- [Problem to work on]: Please continue the passage about Barnett's The Audit of War, starting after its last sentence. The data below it is separate from that passage.

The Audit of War became notorious in academic circles for its argument that the post-1945 Labour Government spent too much on welfare. In fact, however, it was a travesty of the history of the welfare state, as Jose Harris, the historian and biographer of Beveridge, pointed out: even in the early Fifties our European competitors were spending about the same on welfare as Britain, or more. It was a travesty also as a history of Britain’s élite, technical education and industrial development. Even as military history, Barnett’s account is open to challenge – not that he has ever shown any interest in what his academic critics say. He prefers to be read in boardrooms and in government rather than university libraries. The fact that he was wrong about so much has not stopped the Economic and Social Research Council from commissioning a sequel to The Audit of War, covering the years 1945-50. The ESRC, as the country’s main funder of social science research, doubtless sees this as an example of its new policy of supporting research of practical relevance to ‘wealth creation’ and ‘innovation’. Barnett himself describes his new book as ‘an operational study – its purpose to illuminate Britain’s present and future by the light of her history’.

- [Supplied records]:
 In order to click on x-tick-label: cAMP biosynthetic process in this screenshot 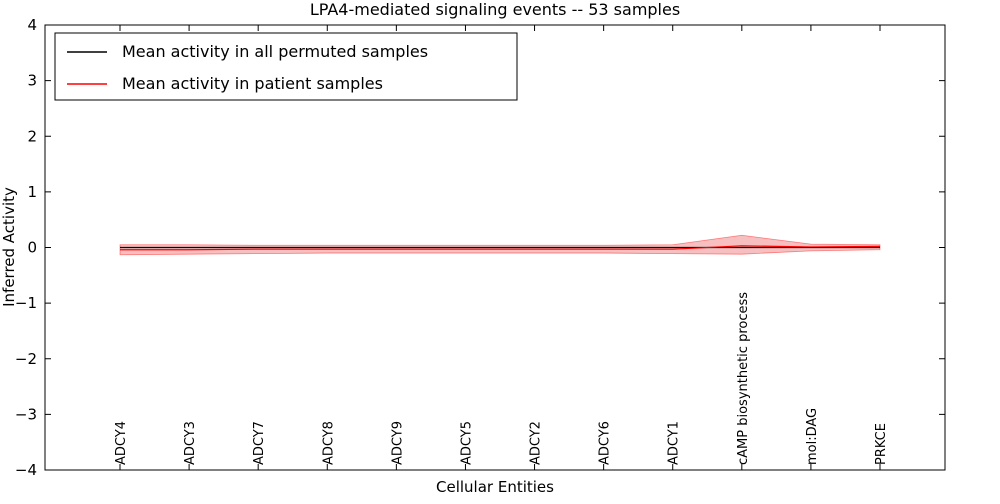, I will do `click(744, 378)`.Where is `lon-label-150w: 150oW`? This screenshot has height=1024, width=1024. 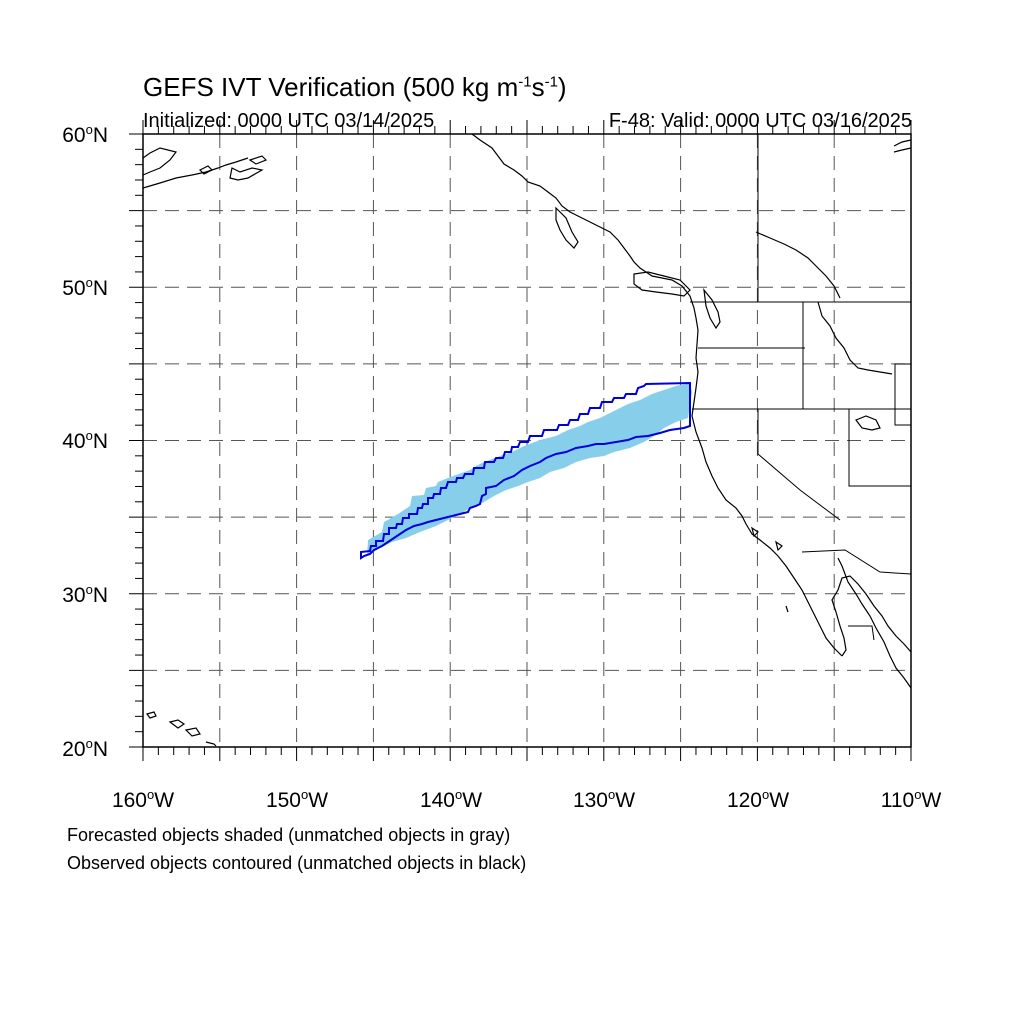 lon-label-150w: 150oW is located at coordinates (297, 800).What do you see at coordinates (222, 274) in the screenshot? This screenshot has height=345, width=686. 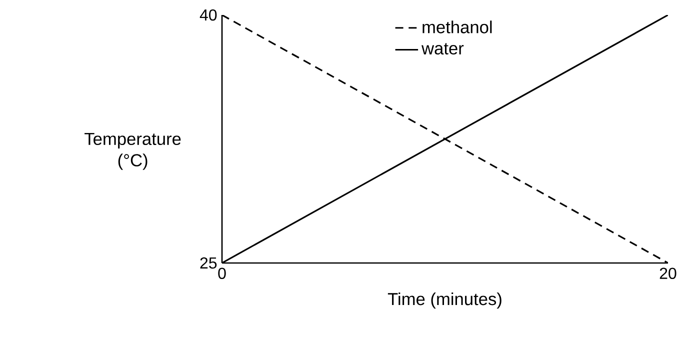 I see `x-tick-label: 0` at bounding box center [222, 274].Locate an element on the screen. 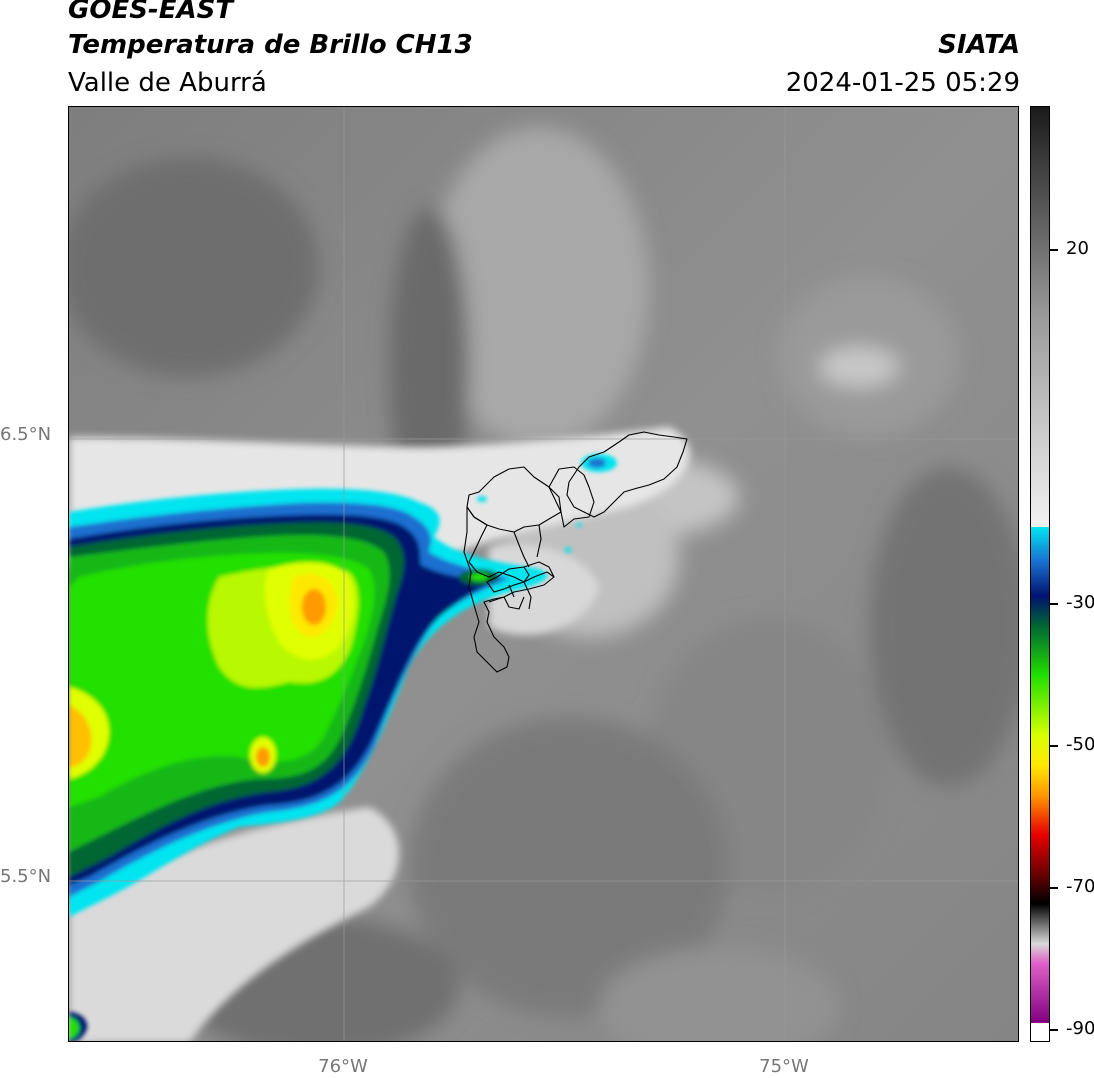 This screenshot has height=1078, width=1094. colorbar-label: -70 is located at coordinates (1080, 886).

==

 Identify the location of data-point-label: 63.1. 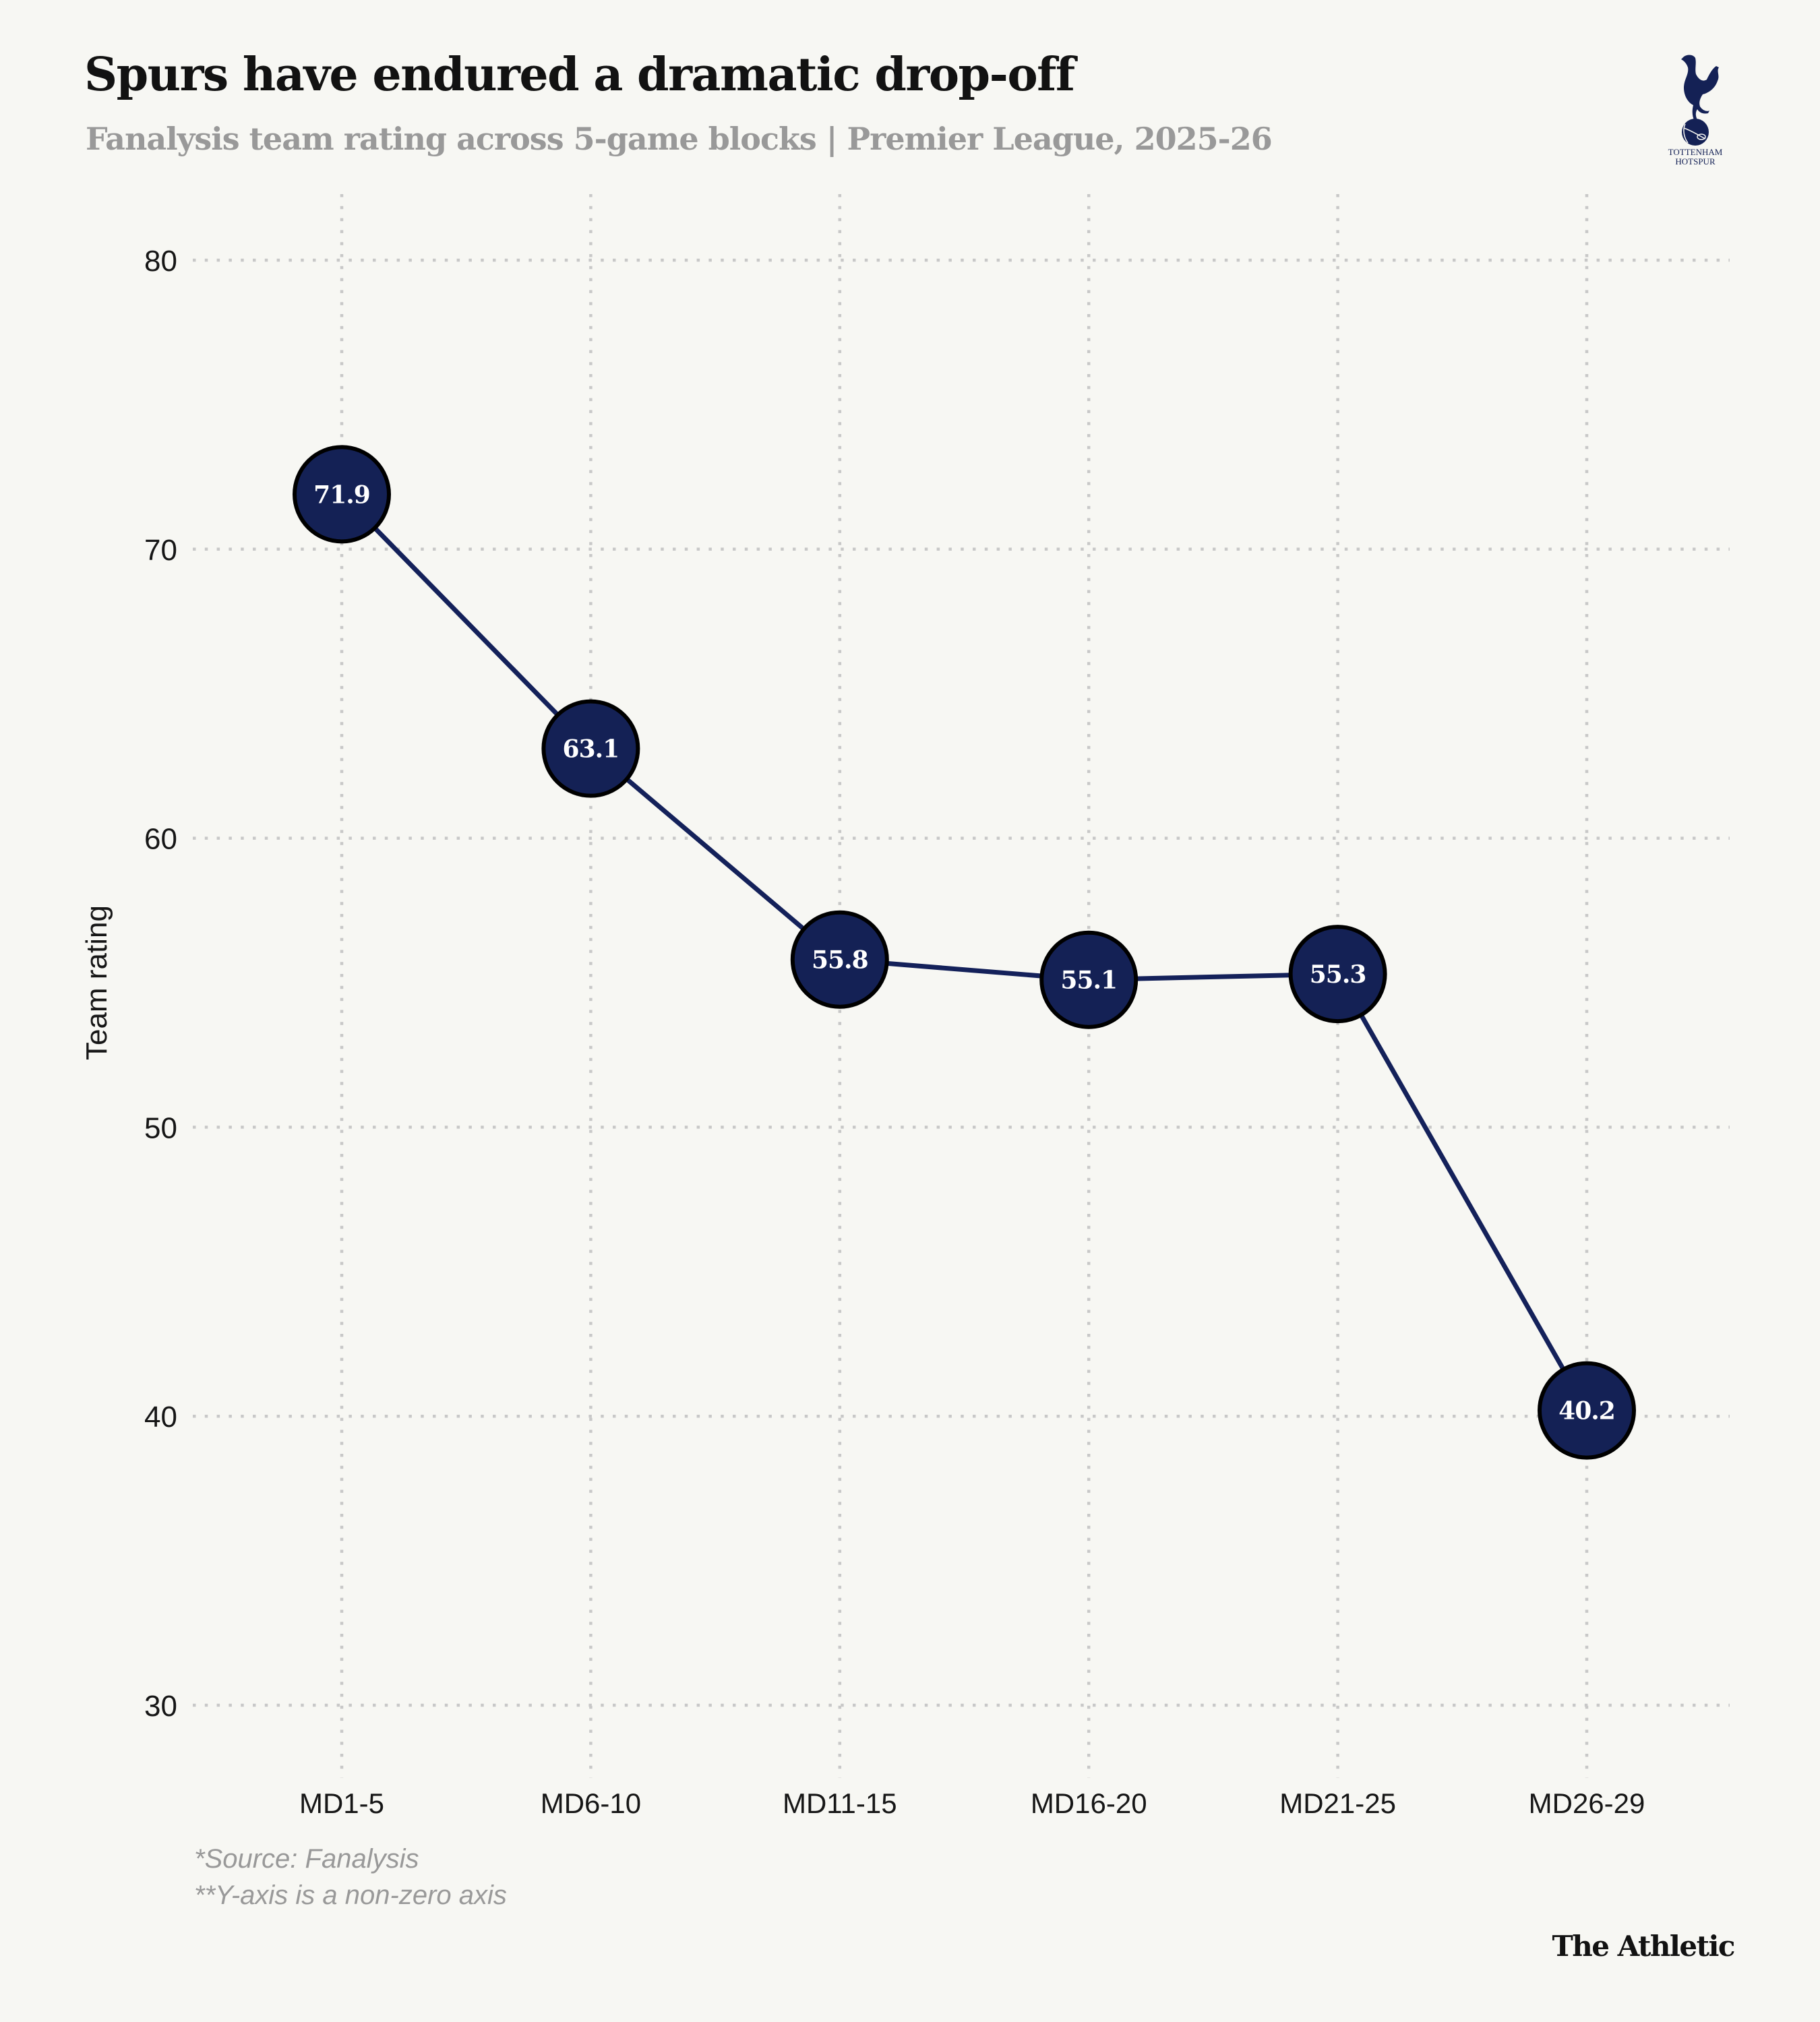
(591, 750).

- [Answer section]:
The Lost Victory is based almost entirely on research in the files of the Labour Cabinet and cabinet committees. It is written as if Barnett were the first person ever to have noticed the British decline, and the first to expose its causes. It is powerfully polemical, tough-minded and categorical in its judgments. For example, James Griffiths and Aneurin Bevan’s commitment to building a welfare state is reduced to the fact that they were ‘both of them products, although individually very different, of Victorian romantic idealism as transmitted down the generations by the Nonconformist chapel; both of them Welsh, a race itself notoriously romantic, not to say emotional; both of them born into a miner’s family’. Such judgments – if they can be called that – permeate the whole book.

The Labour Cabinet, Barnett argues, was a microcosm of the old élite and infused with the ‘romantic idealism’ of public schools and the ancient (English) universities. These men, he alleges, wanted to create a ‘New Jerusalem’, to be nice to the workers and to retain a faded empire. They were both welfarist and imperialist beyond the means of the economy they controlled, which they were incapable of modernising because they were ignorant of science, technology and industry. Barnett notes that, except for trade unionists, only one member of the Labour Cabinet of 1945 had had any experience of industry – the Chancellor Stafford Cripps (during the Great War). Cripps is described as the Cabinet’s ‘single technocrat’; Barnett does not tell us that Cripps had a chemistry degree, implying that, like the others, he had ‘never studied anything so rudely vocational as, say, engineering’. Nor are we told that Dalton was an economist. This Cabinet of ‘mentally unprepared amateurs’ didn’t even have a staff of technocrats to back them up, as their civil servants came from the same backgrounds as themselves.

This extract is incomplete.